**** TESTO DI LETTURA

1.4. Con il quarto motivo si deduce, in relazione all’art. 360 c.p.c., comma 1, n. 3, nullità della sentenza per omessa motivazione in ordine agli accertamenti di cui al D.P.R. n. 600 del 1973, art. 41-bis. Il ricorrente ripercorre gli accertamenti compiuti dai verbalizzanti della Guardia di Finanza in sede di redazione del PVC, i quali avevano segnalato l’esistenza di un apparecchio per gioco lecito (slot machine di videopoker), dotato di una scheda clonata, situato all’interno dell’esercizio commerciale del ricorrente; sulla base di tale accertamento i verbalizzanti avevano ricostruito gli incassi, procedendo dalla lettura del contatore e riscontrando ulteriore documentazione extracontabile proveniente dal terzo Eurogames – soggetto che aveva proceduto alla commercializzazione delle schede clonate – volta a provare la conoscenza della frode da parte dei gestori degli esercizi dove erano installate le macchine con scheda clonata, tra cui il ricorrente. Ritiene il ricorrente che nella documentazione extracontabile sequestrata alla Eurogames non vi sarebbero riferimenti al ricorrente e che, in ogni caso, tale accertamento sarebbe privo di riscontri. Censura, infine, il ricorrente la motivazione della sentenza impugnata, nella parte in cui è stata accertata, sulla base delle dichiarazioni del terzo, la corresponsabilità dell’odierno ricorrente.

********
**** MATERIALE FORNITO

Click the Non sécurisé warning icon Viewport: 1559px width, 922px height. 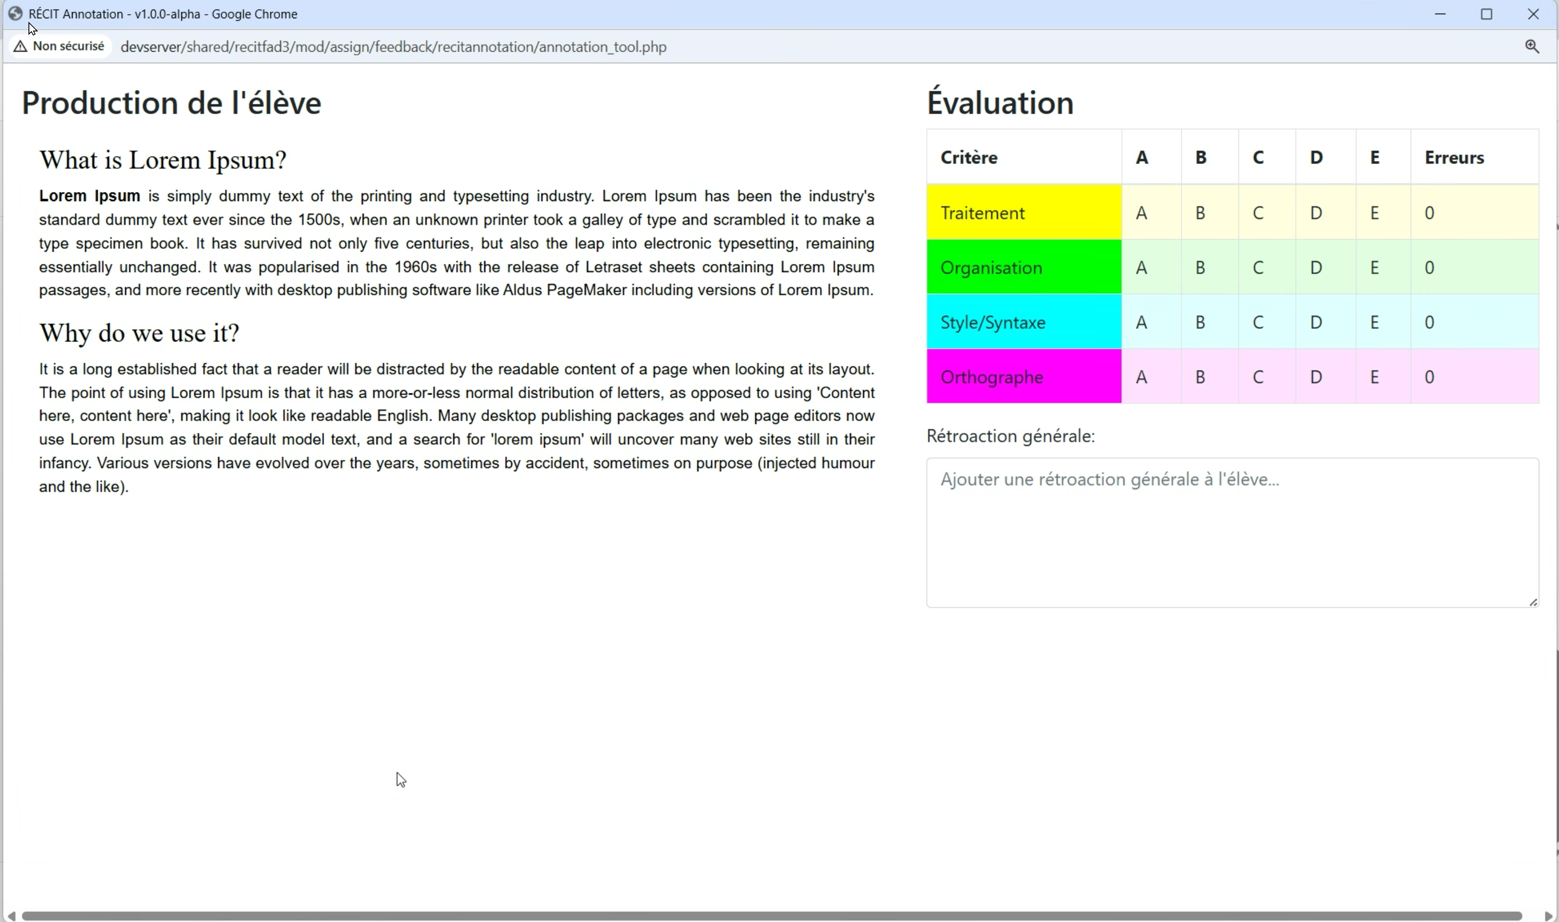20,47
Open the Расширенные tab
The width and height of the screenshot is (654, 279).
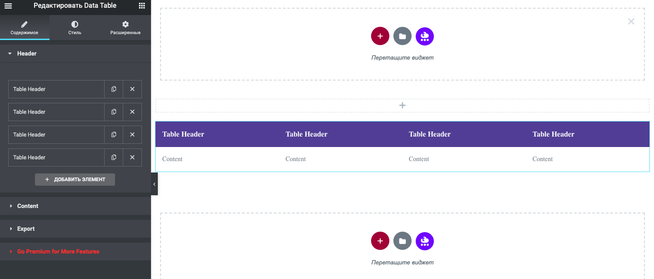[125, 28]
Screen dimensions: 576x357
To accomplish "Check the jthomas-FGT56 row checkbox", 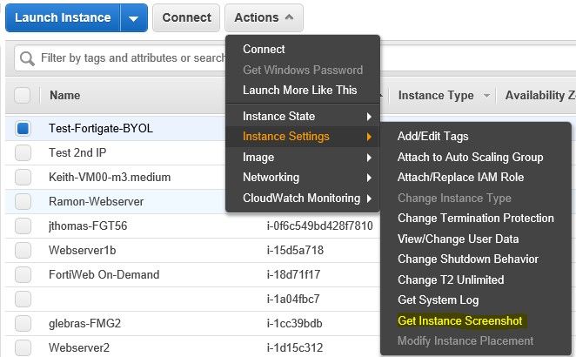I will click(x=23, y=226).
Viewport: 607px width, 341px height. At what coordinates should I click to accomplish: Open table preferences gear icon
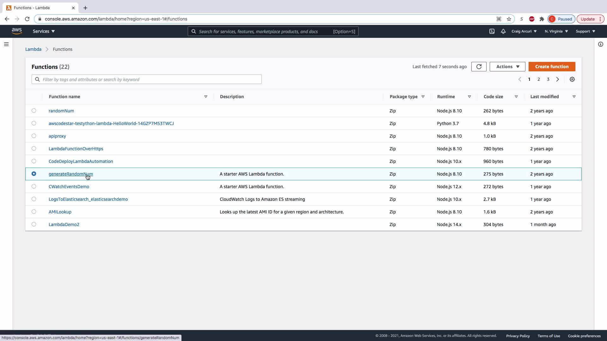(x=572, y=79)
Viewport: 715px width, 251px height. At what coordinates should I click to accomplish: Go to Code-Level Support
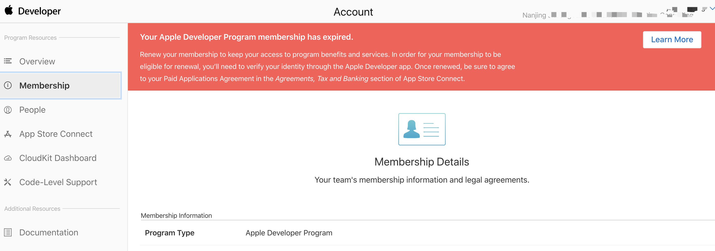tap(58, 182)
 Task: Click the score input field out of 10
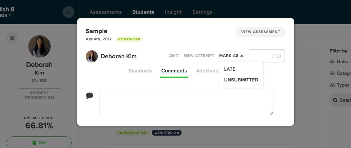[x=267, y=56]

********

> [CONSEGNA]
Riprendi il brano sul ricorso in Cassazione e proseguilo subito dopo la sua ultima frase.

> [RISULTATO ATTESO]
2. Il primo motivo è infondato in relazione alla dedotta violazione del principio di corrispondenza tra chiesto e pronunciato, essendosi il giudice di appello espressamente pronunciato su tale eccezione come risulta dalla sentenza impugnata (“chiede l’inammissibilità dell’appello (…) per violazione del D.Lgs. n. 546 del 1992, art. 53, (…) L’appello (…) muove specifiche critiche alla sentenza impugnata e come tale non può essere dichiarato inammissibile per mancanza di motivi specifici”).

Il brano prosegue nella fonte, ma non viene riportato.